*Task statement*
From the line containing "[Add Never, Ever" through the final line of the records, reproduce every line exactly.

Supplied material section start

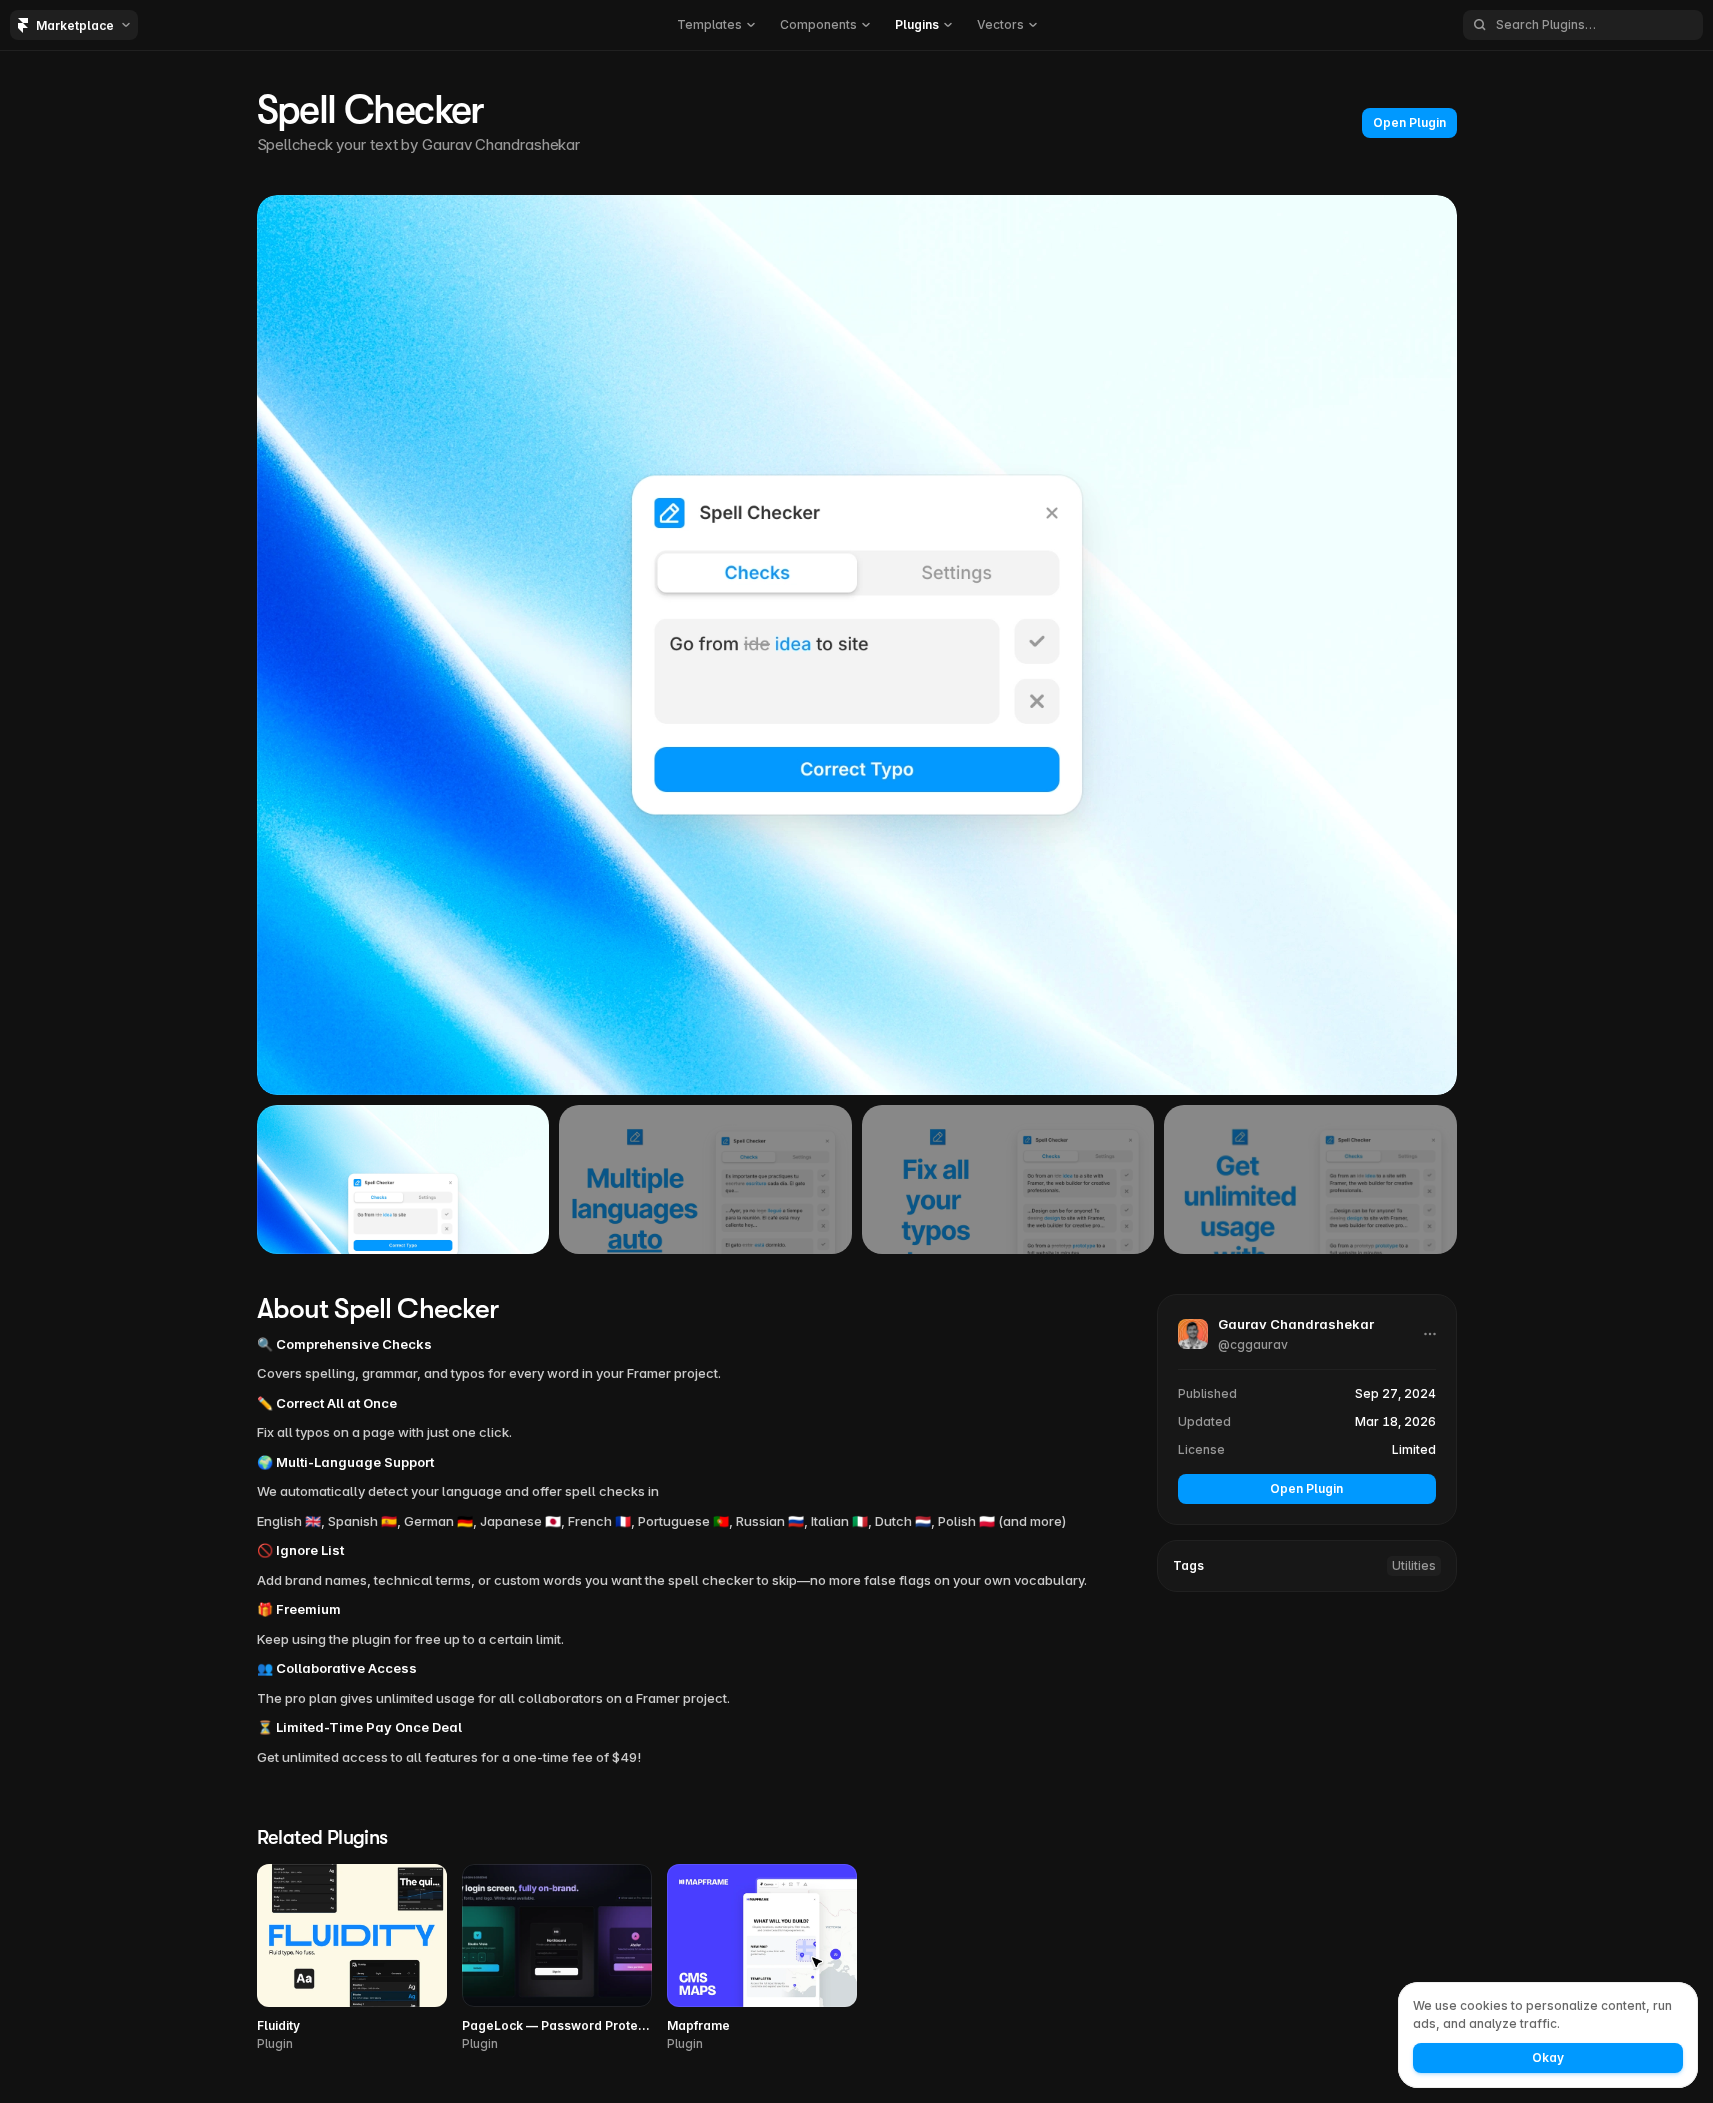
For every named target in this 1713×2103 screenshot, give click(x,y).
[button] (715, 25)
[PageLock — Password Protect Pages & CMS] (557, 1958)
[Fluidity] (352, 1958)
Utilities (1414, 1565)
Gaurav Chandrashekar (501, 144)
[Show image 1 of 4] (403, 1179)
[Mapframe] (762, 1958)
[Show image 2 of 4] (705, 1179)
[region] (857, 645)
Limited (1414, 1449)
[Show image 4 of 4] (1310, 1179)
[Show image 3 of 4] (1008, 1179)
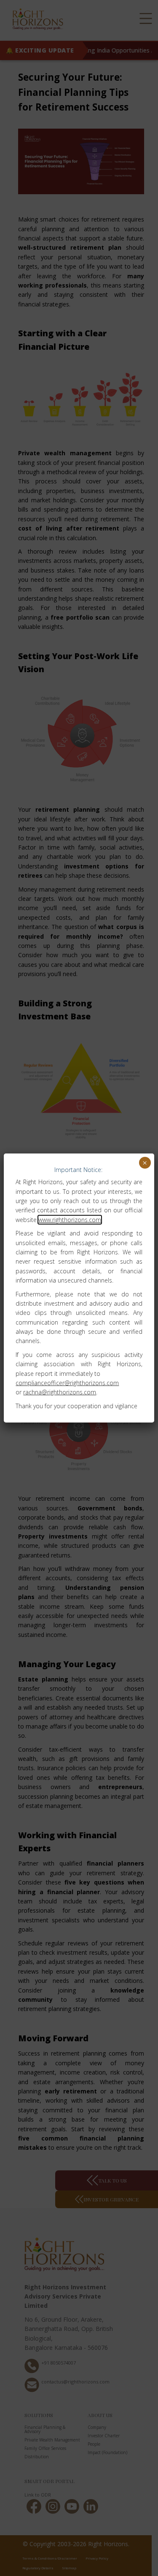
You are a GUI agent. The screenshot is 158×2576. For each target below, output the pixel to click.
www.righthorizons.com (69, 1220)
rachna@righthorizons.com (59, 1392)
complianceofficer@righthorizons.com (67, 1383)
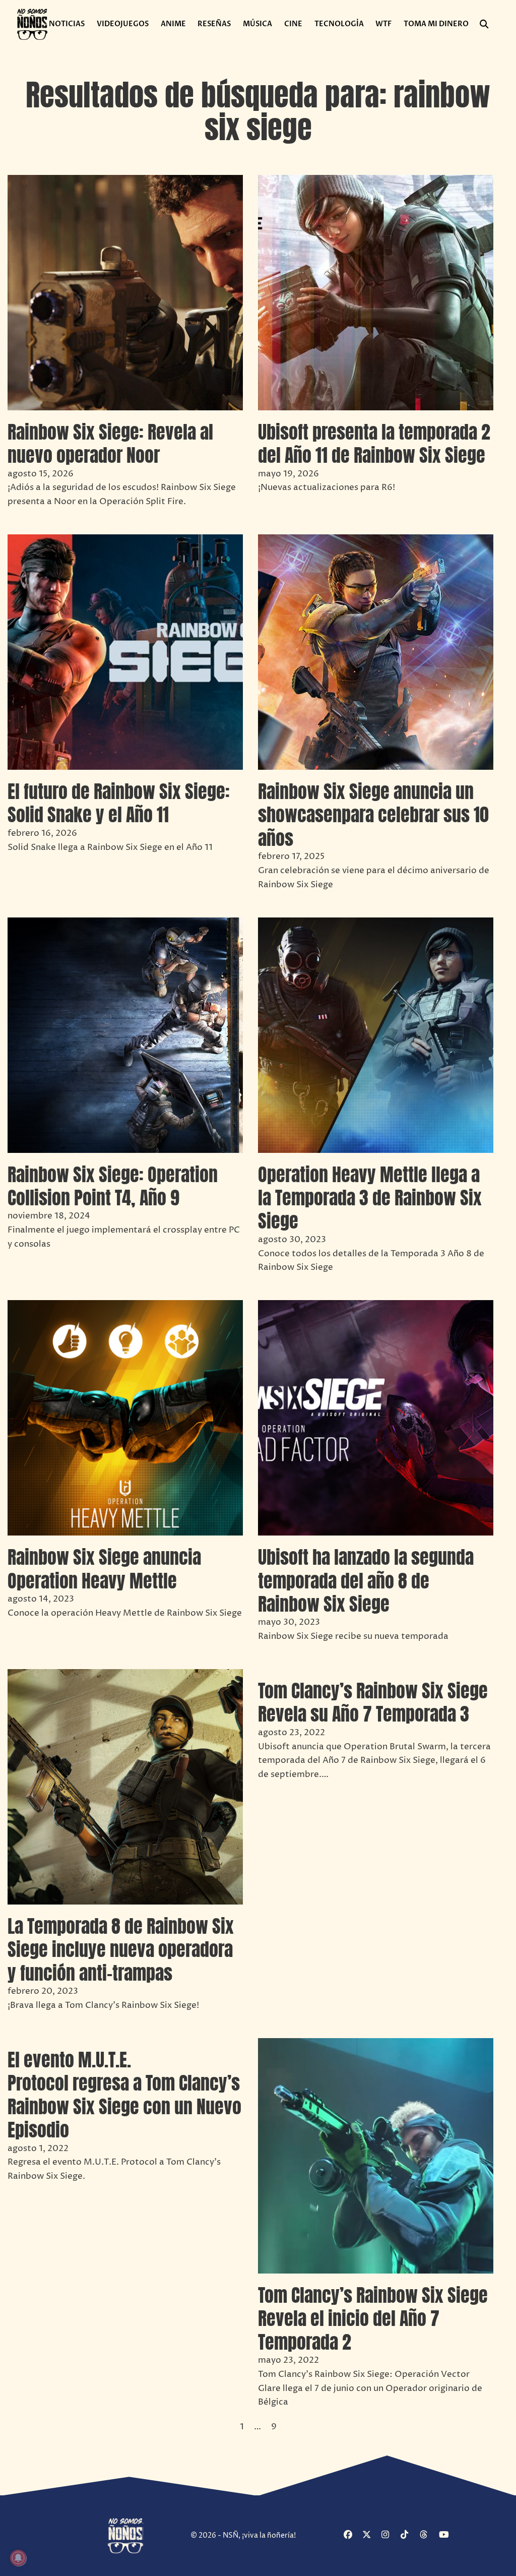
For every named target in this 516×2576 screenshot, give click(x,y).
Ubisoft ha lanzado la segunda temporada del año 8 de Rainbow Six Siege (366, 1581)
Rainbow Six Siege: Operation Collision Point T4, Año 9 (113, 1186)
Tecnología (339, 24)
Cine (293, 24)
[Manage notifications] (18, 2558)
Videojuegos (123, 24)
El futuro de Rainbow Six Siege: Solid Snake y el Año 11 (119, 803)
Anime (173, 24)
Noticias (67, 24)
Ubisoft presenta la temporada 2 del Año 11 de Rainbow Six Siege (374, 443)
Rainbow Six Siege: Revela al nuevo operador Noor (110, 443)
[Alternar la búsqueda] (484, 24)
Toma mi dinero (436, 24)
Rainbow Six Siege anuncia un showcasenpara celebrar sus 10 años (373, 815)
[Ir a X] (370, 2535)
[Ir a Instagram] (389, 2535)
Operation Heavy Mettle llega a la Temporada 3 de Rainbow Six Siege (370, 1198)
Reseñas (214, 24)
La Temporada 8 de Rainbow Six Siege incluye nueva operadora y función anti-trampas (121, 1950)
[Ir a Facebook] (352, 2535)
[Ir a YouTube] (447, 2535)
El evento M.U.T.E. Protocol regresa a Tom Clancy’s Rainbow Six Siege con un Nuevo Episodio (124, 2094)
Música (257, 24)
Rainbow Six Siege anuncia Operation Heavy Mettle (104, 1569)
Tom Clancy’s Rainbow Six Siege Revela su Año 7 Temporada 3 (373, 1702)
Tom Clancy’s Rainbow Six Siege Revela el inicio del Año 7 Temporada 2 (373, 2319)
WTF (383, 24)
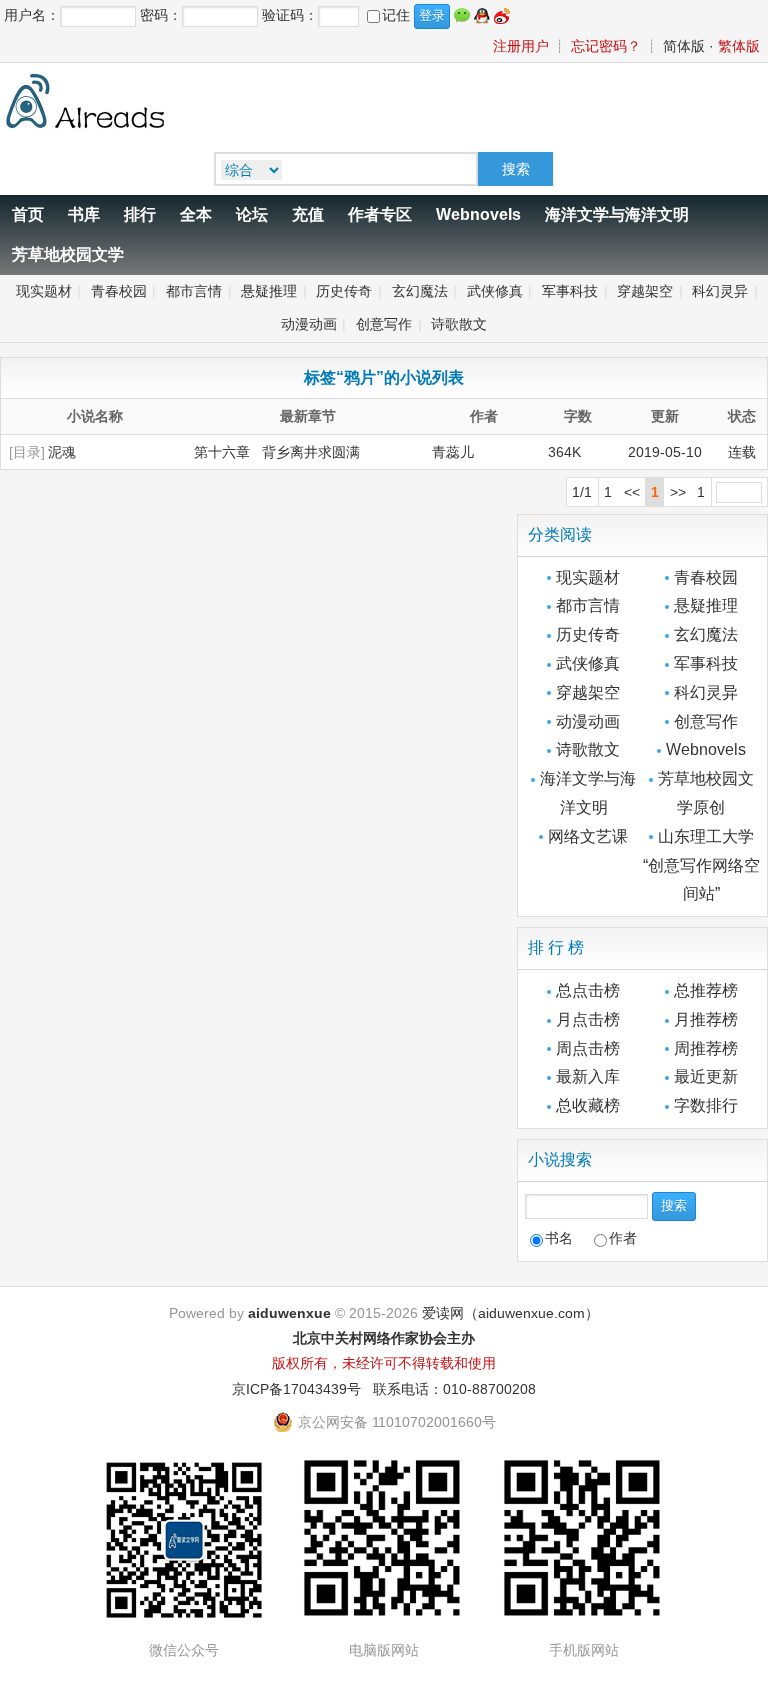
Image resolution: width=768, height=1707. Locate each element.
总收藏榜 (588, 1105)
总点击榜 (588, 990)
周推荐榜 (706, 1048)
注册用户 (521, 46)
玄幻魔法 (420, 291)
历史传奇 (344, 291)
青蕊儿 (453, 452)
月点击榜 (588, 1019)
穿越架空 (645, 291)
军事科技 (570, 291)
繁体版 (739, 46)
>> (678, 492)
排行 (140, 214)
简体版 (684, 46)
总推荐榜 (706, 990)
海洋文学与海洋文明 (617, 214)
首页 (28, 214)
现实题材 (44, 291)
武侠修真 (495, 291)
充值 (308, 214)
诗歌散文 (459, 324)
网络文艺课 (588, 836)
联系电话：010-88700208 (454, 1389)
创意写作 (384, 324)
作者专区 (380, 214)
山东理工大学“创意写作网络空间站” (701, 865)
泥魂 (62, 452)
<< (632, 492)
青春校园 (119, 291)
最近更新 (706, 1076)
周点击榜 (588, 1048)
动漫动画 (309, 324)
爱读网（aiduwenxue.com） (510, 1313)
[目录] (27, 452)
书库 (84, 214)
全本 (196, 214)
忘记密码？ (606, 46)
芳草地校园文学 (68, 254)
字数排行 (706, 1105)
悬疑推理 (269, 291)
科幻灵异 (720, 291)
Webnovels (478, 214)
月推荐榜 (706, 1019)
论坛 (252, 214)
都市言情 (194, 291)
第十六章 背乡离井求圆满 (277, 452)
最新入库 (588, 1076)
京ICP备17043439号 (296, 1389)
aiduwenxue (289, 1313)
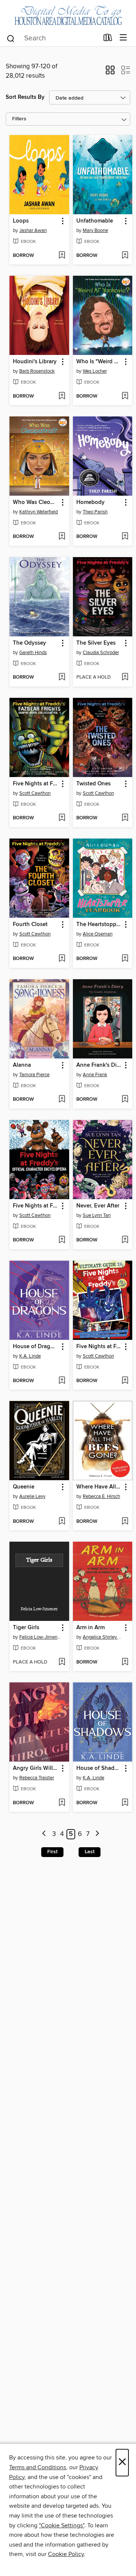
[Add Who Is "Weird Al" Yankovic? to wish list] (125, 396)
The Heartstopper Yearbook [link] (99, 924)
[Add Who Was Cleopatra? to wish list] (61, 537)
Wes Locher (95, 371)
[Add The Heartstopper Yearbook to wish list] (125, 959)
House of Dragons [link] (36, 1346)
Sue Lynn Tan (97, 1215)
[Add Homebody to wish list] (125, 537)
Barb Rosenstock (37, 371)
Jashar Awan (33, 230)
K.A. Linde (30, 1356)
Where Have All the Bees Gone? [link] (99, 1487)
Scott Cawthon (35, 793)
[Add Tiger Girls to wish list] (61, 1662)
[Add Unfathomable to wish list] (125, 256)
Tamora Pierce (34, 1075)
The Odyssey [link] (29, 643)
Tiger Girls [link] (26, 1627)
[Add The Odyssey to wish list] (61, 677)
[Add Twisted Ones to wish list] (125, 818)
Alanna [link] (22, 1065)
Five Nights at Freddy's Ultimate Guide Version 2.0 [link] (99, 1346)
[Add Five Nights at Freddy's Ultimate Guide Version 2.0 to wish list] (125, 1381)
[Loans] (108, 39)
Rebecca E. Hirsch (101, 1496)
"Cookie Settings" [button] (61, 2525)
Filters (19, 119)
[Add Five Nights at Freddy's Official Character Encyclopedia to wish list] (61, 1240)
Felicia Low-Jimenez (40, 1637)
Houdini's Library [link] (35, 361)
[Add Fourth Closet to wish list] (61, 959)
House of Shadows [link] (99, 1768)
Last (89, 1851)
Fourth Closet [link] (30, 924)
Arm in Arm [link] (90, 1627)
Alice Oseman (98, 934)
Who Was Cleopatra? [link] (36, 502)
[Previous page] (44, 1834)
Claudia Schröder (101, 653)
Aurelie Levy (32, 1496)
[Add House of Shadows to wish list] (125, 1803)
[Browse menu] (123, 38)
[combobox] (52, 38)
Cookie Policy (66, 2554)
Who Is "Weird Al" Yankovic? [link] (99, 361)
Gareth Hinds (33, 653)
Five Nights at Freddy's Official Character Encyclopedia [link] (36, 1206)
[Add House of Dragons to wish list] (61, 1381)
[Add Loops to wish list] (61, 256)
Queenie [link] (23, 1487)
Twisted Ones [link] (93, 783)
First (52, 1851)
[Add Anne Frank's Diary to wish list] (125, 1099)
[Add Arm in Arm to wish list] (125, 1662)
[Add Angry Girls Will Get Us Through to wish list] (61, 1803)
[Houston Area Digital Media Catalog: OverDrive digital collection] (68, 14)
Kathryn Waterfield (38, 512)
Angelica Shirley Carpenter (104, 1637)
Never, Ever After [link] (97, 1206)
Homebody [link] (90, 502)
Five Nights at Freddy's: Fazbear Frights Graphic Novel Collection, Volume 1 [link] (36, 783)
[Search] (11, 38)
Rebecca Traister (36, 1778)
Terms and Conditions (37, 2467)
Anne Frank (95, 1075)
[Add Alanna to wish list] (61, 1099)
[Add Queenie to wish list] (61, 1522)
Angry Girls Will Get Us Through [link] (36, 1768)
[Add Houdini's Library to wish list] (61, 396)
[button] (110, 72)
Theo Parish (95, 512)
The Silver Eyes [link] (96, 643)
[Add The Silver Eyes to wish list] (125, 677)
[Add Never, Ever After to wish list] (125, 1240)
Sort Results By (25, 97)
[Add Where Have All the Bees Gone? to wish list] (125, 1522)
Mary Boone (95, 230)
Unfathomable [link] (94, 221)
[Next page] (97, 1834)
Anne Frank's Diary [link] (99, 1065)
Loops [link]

Supplied material section end

*Result below*
[Add Never, Ever After to wish list] (125, 1240)
Sort Results By (25, 97)
[Add Where Have All the Bees Gone? to wish list] (125, 1522)
Mary Boone (95, 230)
Unfathomable [link] (94, 221)
[Next page] (97, 1834)
Anne Frank's Diary [link] (99, 1065)
Loops [link]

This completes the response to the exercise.